PET, which declined to be interviewed, provided a statement to Al Jazeera which said: “The Danish Security and Intelligence Service (PET) cooperates with a large number of authorities worldwide in order to protect Danish interests in Denmark and abroad.”
“However, PET can, may or will under no circumstances aid and abet torture. PET have no further comments,” the statement said.
Lebanon, which is known to have cooperated with Western intelligence services, also denied involvement.
In an interview with Al Jazeera, the then Lebanese Minister of Interior Ziad Baroud said he never received any requests to interrogate European nationals.
However, Al Jazeera understands that the men are among dozens of Danish citizens of Arab or Muslim origin who were approached by PET between 2001 and 2010.
Ali Ibrahim, a Lebanese-born torture victim, said in 2006 while he lived in Denmark, PET offered him incentives to cooperate but he was threatened when he refused.

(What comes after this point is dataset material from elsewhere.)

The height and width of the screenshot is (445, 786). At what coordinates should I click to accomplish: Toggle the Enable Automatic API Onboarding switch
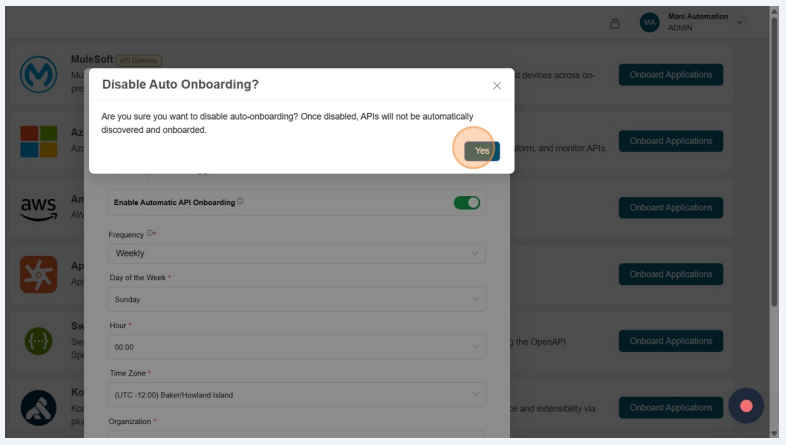tap(467, 202)
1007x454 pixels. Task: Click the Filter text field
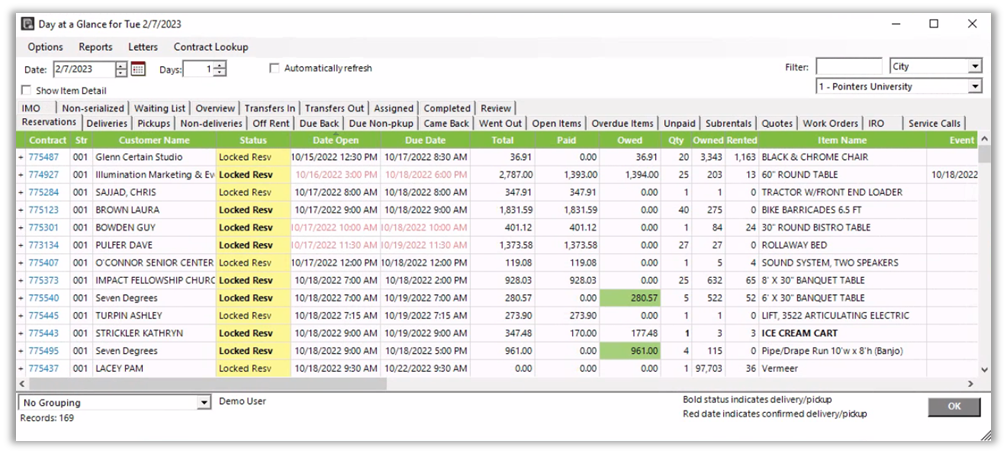[x=848, y=67]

One of his brothers was involved with a group in Lebanon called Fatah Al Islam, which had taken control of the Palestinian refugee camp Nahr Al Bared, making him an attractive potential informer.
“The officer told me, ‘We will pay you money and you will be happy with us’,” Ibrahim said.
“I asked: ‘What happens if I say no to your offer?’ He said: ‘If you reject our offer, we will make you come to the station and sign every week’.”
“I told him: ‘I will then leave the country.’ He then asked: ‘Where do think you will go? We have friends all over the world. Do you want to go to Lebanon? We have friends there too’.”
Ibrahim says when he travelled to Lebanon later that year he was kidnapped from the streets of Tripoli in front of his wife and children by four armed men.
He claims he was subjected to eight months of solitary confinement, regular beatings, violent interrogrations and torture, and spent almost three years in Lebanon’s notorious Roumieh prison.
When he was first placed in a cell with others, he says: “Only then did I realise that the brutal torture I received was not the worst. Some experience much harsher torture methods. I consider myself lucky. Others were raped.”
‘No exceptions’ to prohibition of torture
Juan E Méndez, the UN Special Rapporteur on Torture, told Al Jazeera that he could not comment on specific cases relating to Lebanon and Denmark but said the rule of law was the only way to fight terror.
“There are no exceptions to the prohibition of torture and other cruel and inhuman and degrading treatment,” Méndez says.
However, says that a lot remains hidden about the extraordinary renditions that took place as a result of the so-called “War on Terror”.
Evidence of rendition first emerged after the US government in 1995 approved a secret programme for the transfer of alleged terror suspects.
“Unfortunately we are very far from knowing what exactly happened in each of the countries that participated in extraordinary renditions but we do know that there are 54 different countries that corroborated in some way or the other,” Méndez says.
He says only a handful of nations responded to UN requests for investigations. Himself a victim of torture, he says that the world is more accepting of torture today than when he was tortured decades ago.
In telling the story of three men caught in the dark web of Danish and Lebanese intelligence services, Outsourcing Torture exposes a Denmark at odds with its image as a world leader in the fight for human rights, a Denmark with secret military and intelligence ties with the US, and a quiet role in the so-called “War on Terror”.